Warum kommen Kinder ins Kinderdorf?
Kinder, die aus unterschiedlichen Gründen nicht in ihren Herkunftsfamilien aufwachsen können, haben die Chance, in unseren Kinderdörfern ein neues Zuhause zu finden. Die Anfrage, ob ein Kind im Kinderdorf leben kann, kommt von den Jugendämtern, die überlegen, welche Hilfe für die Entwicklung eines Kindes oder Jugendlichen geeignet und notwendig ist.
Warum kommt ein Kind ins Kinderdorf?
Jugendämter, die einen geeigneten Platz für ein Kind suchen, wenden sich insbesondere dann an uns, wenn sie ein familiäres Setting suchen. Fachleute schätzen das exklusive Bindungsangebot der Kinderdorfmütter und Kinderdorffamilien besonders für jüngere Kinder. Aber auch die Möglichkeit, Geschwister gemeinsam unterbringen zu können, ist wertvoll. Das religiöse Leben und der Dorfcharakter des Kinderdorfes schaffen ein heilsames Umfeld für die Kinder, welches durch die therapeutischen und erlebnispädagogischen Angebote der entsprechenden Fachdienste unterstützt wird. Das ermöglicht uns, ganzheitlich an den Bedarfen der Kinder anzusetzen und unterscheidet uns von anderen Einrichtungen der Jugendhilfe.

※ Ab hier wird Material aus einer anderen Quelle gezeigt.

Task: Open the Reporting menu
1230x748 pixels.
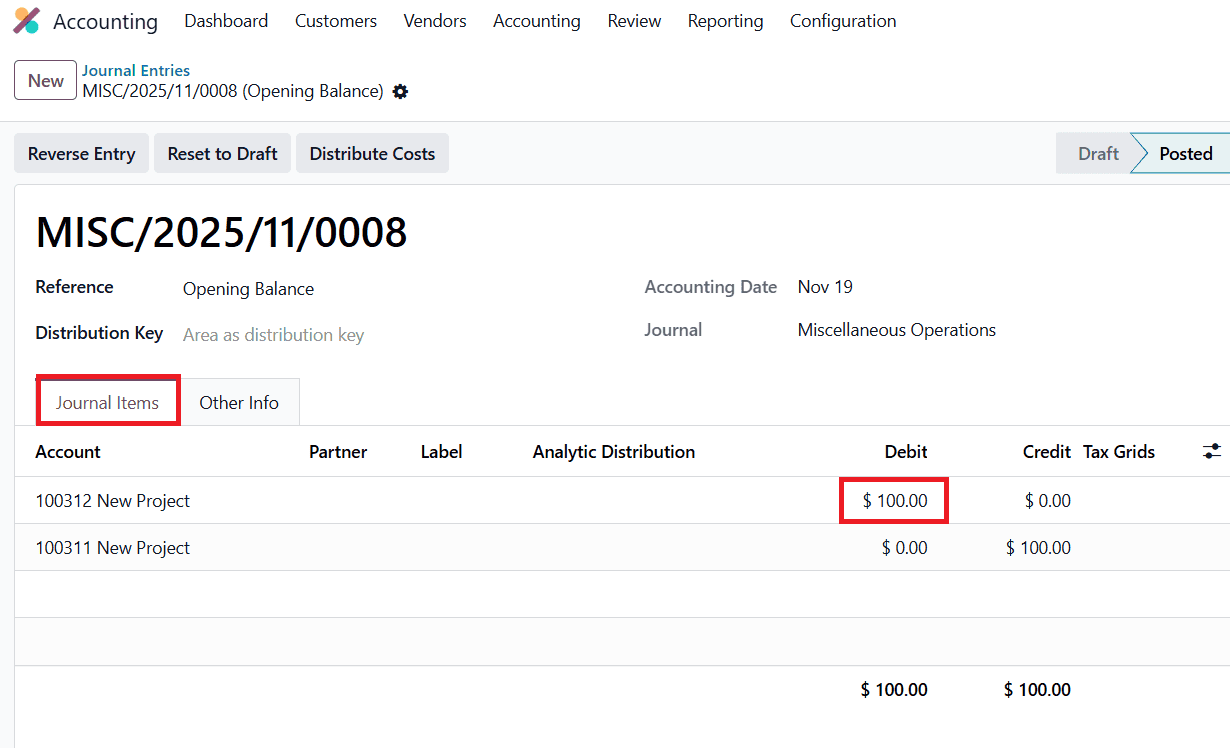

Darüber hinaus sind spezielle Förderungen im Lernbereich und intensive Elternarbeit Teil des Konzepts. Gezielte zusätzliche Angebote wie eine (heilpädagogische) Wohngruppe sind eine attraktive Erweiterung der Angebotspalette der Kinderdörfer. Der ambulante Dienst ermöglicht es den Kinderdörfern, die Jugendlichen bis in die Verselbstständigung hinein zu begleiten.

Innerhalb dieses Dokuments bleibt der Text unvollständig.